◆ TEXT PASSAGE

**********

2025 American crewed spaceflight to the ISS

SpaceX Crew-10 was the tenth operational NASA Commercial Crew Program flight and the 16th crewed orbital flight of a Crew Dragon spacecraft. The mission transported four crew members — NASA astronauts Anne McClain and Nichole Ayers, JAXA astronaut Takuya Onishi, and Roscosmos cosmonaut Kirill Peskov — to the International Space Station (ISS). The mission launched on March 14, 2025, 23:03:48 UTC (7:03:48 PM EDT) from Launch Complex 39A at Kennedy Space Center.

== Crew ==

Prime crew
| Position | Crew |  |
|---|---|---|
| Commander | Anne McClain, NASA Expedition 72/73 Second spaceflight |  |
| Pilot | Nichole Ayers, NASA Expedition 72/73 First spaceflight |  |
| Mission specialist | Takuya Onishi, JAXA Expedition 72/73 Second spaceflight |  |
| Mission specialist | Kirill Peskov, Roscosmos Expedition 72/73 First spaceflight |  |

Backup crew
| Position | Crew |  |
|---|---|---|
| Mission specialist | Oleg Platonov, Roscosmos |  |

== Mission ==

The tenth SpaceX operational mission in the Commercial Crew Program was initially scheduled for launch in February 2025. This mission was to see the maiden flight of , the fifth and potentially final Crew Dragon spacecraft. The launch was ultimately postponed by one month to late March 2025 to allow SpaceX and NASA to complete final testing and integration of the new spacecraft. However, because NASA believed that C213 would not be ready for its debut launch until late April, the mission was reassigned to , allowing the launch date to be moved up to earlier in March.

**********

◆ DATASET EXTRACT
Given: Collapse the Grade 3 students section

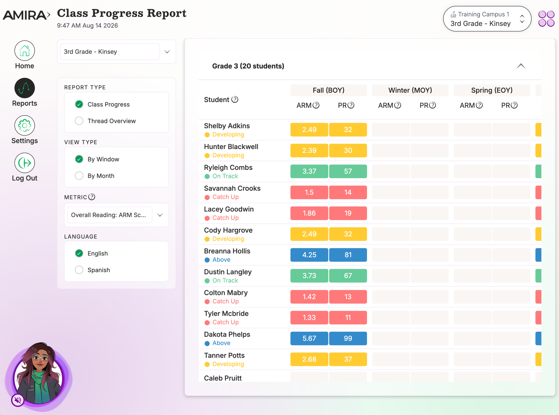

**********

◆ EXERCISE 1
Summarize the Crew-10 text in two sentences.
◆ EXERCISE 2
Answer these questions using the Crew-10 text:
(a) From which launch complex did the mission lift off?
(b) Who is listed on the backup crew?
(c) In what month was the mission first scheduled to launch?
◆ EXERCISE 3
Continue the Crew-10 text from its final sentence.
The material that comes after the text is not needed for this work.

◆ ANSWER AREA 1
SpaceX Crew-10, the tenth operational NASA Commercial Crew Program flight, launched on March 14, 2025, from Launch Complex 39A at Kennedy Space Center and carried Anne McClain, Nichole Ayers, Takuya Onishi, and Kirill Peskov to the International Space Station. First set for February 2025 and then delayed to late March, the mission was reassigned because NASA believed that C213 would not be ready until late April, and this let the launch move up to earlier in March.

◆ ANSWER AREA 2
(a) Launch Complex 39A at Kennedy Space Center
(b) Oleg Platonov of Roscosmos, as mission specialist
(c) February 2025

◆ ANSWER AREA 3
The launch attempt on March 12, 2025 was scrubbed about 44 minutes before the planned liftoff time due to a suspected pocket of air trapped in the hydraulics on one of the clamps on the strongback that restrains and stabilizes the second stage of the Falcon 9 rocket while it stands vertically on the launch pad before launch.

The mission ended with a splashdown in the Pacific Ocean on August 9, 2025.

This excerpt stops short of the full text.